Tuesday, April 13, 2010

Ch. 5 Reports of a deal with lenders are premature, Intrawest claims

http://www.vancouversun.com/Reports+deal+with+lenders+premature+Intrawest+claims/2630965/story.html

Summary
Fortress Investment Group LLC, the New York private-equity and hedge fund, bought Intrawest in 2006 and they agreed to restructure its debt, including the injection of more equity in to the company. Under the terms, Fortress needed to put $150 million into company and divide its $1.2 billion US debt into 2 parts: one part would pay 10% interest and the second part would pay as much as 17%. Intrawest had also been reported that they had signed with a new deal of loans that can be extended to as much as 4 years. Intrawest had already sold 4 properties since November but they say that the sales are of non-core assets and they have no intention of selling properties where Intrawest owns both the ski hill and the accompanying village, like the Whistler-Blackcomb, Mont Tremblant in Quebec and Blue Mountain in Ontario.

Connection
In the textbook, there is an article about Intrawest and their debts problem. A company maybe profitable but they often have cash flow challenges and Intrawest is one of the examples.

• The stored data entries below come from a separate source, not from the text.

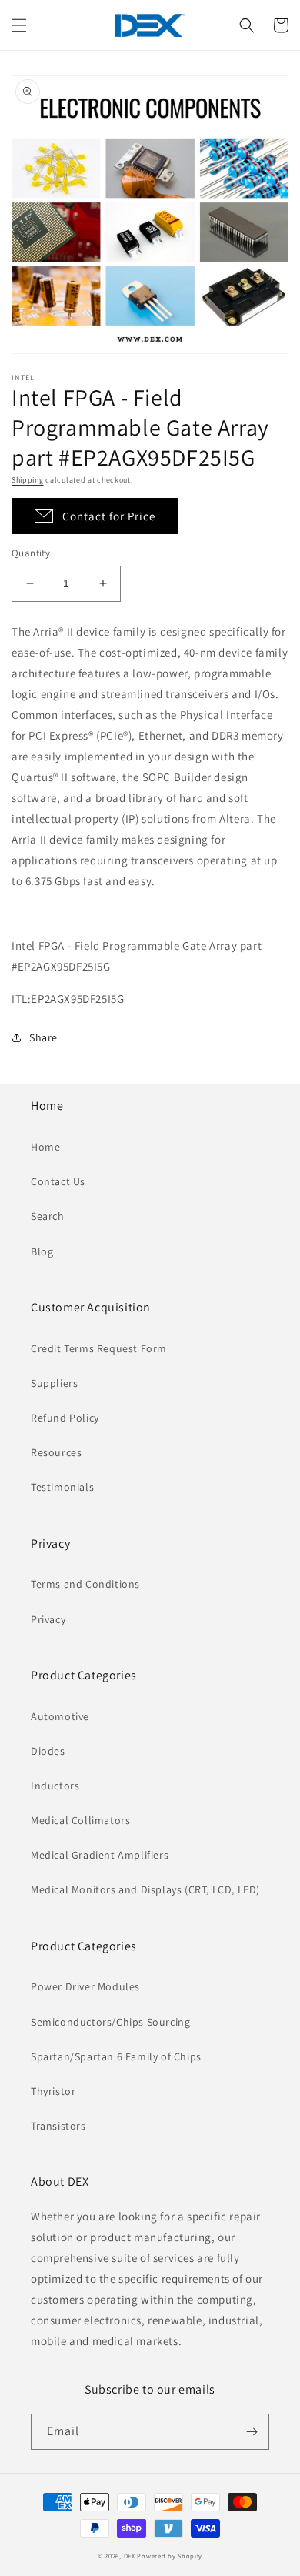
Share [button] (43, 1037)
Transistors (58, 2126)
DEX (129, 2555)
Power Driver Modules (85, 1986)
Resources (56, 1452)
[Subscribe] (251, 2432)
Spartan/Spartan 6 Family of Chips (116, 2056)
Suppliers (54, 1383)
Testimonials (62, 1487)
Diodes (48, 1751)
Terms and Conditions (85, 1584)
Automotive (60, 1716)
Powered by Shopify (169, 2555)
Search (48, 1216)
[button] (19, 25)
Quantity (31, 553)
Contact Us (58, 1181)
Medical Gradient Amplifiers (99, 1855)
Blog (42, 1251)
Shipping (28, 480)
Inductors (55, 1786)
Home (45, 1147)
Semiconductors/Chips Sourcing (110, 2022)
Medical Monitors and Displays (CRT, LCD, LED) (145, 1889)
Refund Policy (65, 1418)
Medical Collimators (80, 1820)
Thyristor (53, 2091)
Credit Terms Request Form (99, 1348)
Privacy (48, 1619)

They have significant lead/lag relationships that affected their cash flows, since the length of time to complete a project and cash flowing back takes a long period of time. Their cash flow had a serious problem that lead to the heavy debt. According to the article, Fortress Investment Group used the increase amount of capitalization to solve the cash flow problem. The $150 million that Fortress put in didn’t help solve the debt problem. They should have concentrated more on the cash flow way earlier because their heavy debt started a long time ago. Intrawest began with a bad start. Their lead/lag relationship had contributed to the serious cash flow problem that can not be solved for years.

Reflection
The textbook wrote the article in 2007 and at that time, they already had debt problems. At the end of the article, it ended with a positive attitude that Intrawest would soon have reliable revenue streams because ski resort businesses mostly generate a steady cash flow. Three years have passed and Intrawest is still struggling to pay back the debt to their lenders. In my opinion, Intrawest have struggled too long with their debt problem, which makes them into a bad situation and harder to return their debt. Their debt keeps continue to enlarge along with interest rates and they would just owe more money to lenders. Intrawest should find a more efficient way of solving their situation, maybe by reducing the lead/lag relationships. I think they should not start investing any more money into new projects because it is one of the reasons why they don’t have enough cash flow causing the heavy debt problem.